Sitting Indian: You're right. He is insane. - Jason the Mason - March 2004
Top Caption: Joseph misplaces one of his spiritual wifery brides
Standing Indian: What does she look like?
Joseph: About so tall.. I think.. brown.. or was it blonde hair.. blue, no brown.. no, definately hazel eyes.. here name was Martha.. or was it Mary.
Sitting Indian: Maybe she found a real man to marry her?
Bottom Caption: Joseph's reputation spreads across the Land Northward - anon - March 2004
Top Caption: Joseph hold audtions for the first Mormon road show
Standing Indian singing: Cherokee People! Cherokee Tribe!
Joseph: Ladies, you were a little flat on that last note. Remember chest out and breathe with your diaphram.
Sitting Indian: He must think we are not very sharp.
Bottom Caption: Scene One - Lehi's family leaving Jerusalem - anon - March 2004
Top Caption: If Joseph had tried to found his church today
Standing Indian: Tell us again what you did with the gold artifacts you dug up from a sacred Native American burial site.
Joseph: An angel came and took all the gold back to God
Sitting Indian: Bull shit you filthy grave robber. Take him to jail!
Bottom Caption: Joseph Smith is sued for NAGPRA violatons. (Native American Graves Protection and Reparations Act) - anon - March 2004
Top Caption: Joseph practices his Hebrew on the Natives
Joseph: Shaaaaloooomeeee!
Standing Indian: Shiker! Pisk! Shlemil!
Sitting Indian: Farblondshezt! Meshugeni! Bobe! - anon - March 2004
Top Caption: The inspiration for the movie "Deliverance"
Joseph: And that is why God made you red. To punish you for Laman and Lemuel's rebellion.
Standing Indian: I'm gonna make him squeal like a piggie!
Sitting Indian: He sure has a pretty mouth. - Matthew - Feb 2004
Joseph: Behold the rod of God
Standing Indian: Blah, blah, blah...
Sitting Indian: His zipper is down and will you look at that. Now I know why he gets all the ladies. There is nothing junior about him! - by KLJ - Feb 2004
Top Banner: The Lord Sends Glad Tidings To All His Children
Joseph: Gay marriages are approved by the Lord
Standing Indian: Well, it's about time!
Sitting Indian gazing at Joseph's crotch: See, no bulge, he has a small wee wee. - Jason Crotchstick - Feb 04
Top Caption: Parting the Red Sea
Joseph: How would you all like to be white?
Standing Indian: When do we get our free bread and water?
Sitting Indian: Your fly is open. - Peter Doubt - Feb 04
Top Banner: Joseph Smith attempts to psychoanalyze the Lamanites
Standing Indian: I've been dreaming that I am a TEE PEE.
Sitting Indian: I've been dreaming that I am a WIGWAM.
Joseph: I see what your problem is.
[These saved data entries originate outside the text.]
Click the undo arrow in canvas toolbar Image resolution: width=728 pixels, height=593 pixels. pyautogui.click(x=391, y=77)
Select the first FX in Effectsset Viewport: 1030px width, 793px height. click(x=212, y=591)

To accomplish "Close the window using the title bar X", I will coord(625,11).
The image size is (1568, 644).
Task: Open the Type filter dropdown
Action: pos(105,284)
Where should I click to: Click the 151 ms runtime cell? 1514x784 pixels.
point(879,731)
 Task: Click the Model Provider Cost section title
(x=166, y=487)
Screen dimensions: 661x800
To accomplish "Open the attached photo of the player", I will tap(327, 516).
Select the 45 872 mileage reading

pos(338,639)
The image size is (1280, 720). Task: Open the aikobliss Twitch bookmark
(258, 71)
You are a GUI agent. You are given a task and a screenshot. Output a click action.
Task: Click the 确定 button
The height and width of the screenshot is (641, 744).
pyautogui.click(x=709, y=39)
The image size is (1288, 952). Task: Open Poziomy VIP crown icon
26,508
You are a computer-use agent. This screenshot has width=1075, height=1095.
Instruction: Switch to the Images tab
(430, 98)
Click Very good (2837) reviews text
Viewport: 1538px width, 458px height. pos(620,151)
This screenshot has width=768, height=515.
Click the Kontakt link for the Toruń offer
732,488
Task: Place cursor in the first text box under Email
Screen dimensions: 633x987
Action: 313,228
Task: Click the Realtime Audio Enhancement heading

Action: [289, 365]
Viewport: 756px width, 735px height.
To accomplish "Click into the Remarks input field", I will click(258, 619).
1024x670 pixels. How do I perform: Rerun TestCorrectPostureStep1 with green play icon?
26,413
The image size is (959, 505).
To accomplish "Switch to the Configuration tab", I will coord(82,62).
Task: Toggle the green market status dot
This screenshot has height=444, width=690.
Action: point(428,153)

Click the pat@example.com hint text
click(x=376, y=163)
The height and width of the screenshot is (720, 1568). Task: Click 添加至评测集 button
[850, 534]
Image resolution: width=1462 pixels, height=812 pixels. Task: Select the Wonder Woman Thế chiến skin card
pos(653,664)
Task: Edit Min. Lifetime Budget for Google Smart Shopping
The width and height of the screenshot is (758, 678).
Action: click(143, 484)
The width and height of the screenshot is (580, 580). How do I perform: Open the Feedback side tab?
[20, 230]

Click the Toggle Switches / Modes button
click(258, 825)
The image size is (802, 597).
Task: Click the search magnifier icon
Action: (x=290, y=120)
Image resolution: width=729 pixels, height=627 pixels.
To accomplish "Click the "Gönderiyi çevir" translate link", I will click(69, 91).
You are "two tents." Ha, Ha! Get it? Too tense? I crack myself up. - Skunk Puppet - Feb 04
Top Caption: Since preaching failed Joseph tried singing
Joseph: I feel pretty.. Oh, so pretty..
Standing Indian: White and loathsome!
Sitting Indian: Bring this dude a rameumptom. - by Rhys - Feb 04
Top Caption: Joseph Smith preaching to the Lamanites - Church History Museum November 2003
Joseph's companion behind him whispering: Psst. Tell them about the Indian Student Placement Program.
Standing Indian: Holy buffalo dung, where'd he get his peyote?